AFTER 19 MONTHS without a contract, talks between Portland Public Schools (PPS) and its teachers' union reached an impasse on Thursday, February 4, heralding the slim possibility of a teachers' strike.
Negotiations have faltered over issues like pay increases, the amount of time a teacher spends with students, and whether savings from a cheaper insurance plan would be passed on to teachers.
Teachers and district officials met last Wednesday afternoon at 4 pm to continue discussion from the previous week. Around 6:30 pm, the school district declared an "impasse" (signifying both sides were unable to agree and negotiations had become deadlocked).
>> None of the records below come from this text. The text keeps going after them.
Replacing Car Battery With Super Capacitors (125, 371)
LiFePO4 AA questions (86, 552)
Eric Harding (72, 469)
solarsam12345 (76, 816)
This move begins a 30-day "cooling-off" period, after which teachers may strike and the district may choose to pay teachers what it wants, or fire them.
Nancy Arlington with the Portland Association of Teachers (PAT) says they weren't ready to declare an impasse. "We were prepared to continue to bargain," she says. "If there was no intention to bargain, it was a waste of our time."
"We were willing to stay as well," says Rick Liebman, an attorney for PPS. But being stuck has its advantages. "When we're at 'impasse,' we have priority with the [state-appointed] mediator," Liebman says.
He's optimistic about the negotiations: "One quick change and it all comes together. The more time we spend together, the more likely that that will happen."
PAT President Rebecca Levison sounded a different note in a press release last week. "Upper management continues to demonstrate weak leadership and poor judgment," Levison wrote, adding that "PAT will continue to work for a fair settlement."
At press time, both teams were drafting a final offer; they need to submit the offers by Thursday, February 11.
At a Portland School Board meeting on Monday, February 8, citizens gave testimony in support of the teachers. "Stop embarrassing our community and our teachers," said Betsy Zucker, a parent, reading a letter from her daughter.
Teachers are planning a rally at the February 22 school board meeting. Meanwhile, Liebman says he'd like to finish negotiations before spring break. "When you get this close you don't sit on it," he says. "Let's finish the damn thing."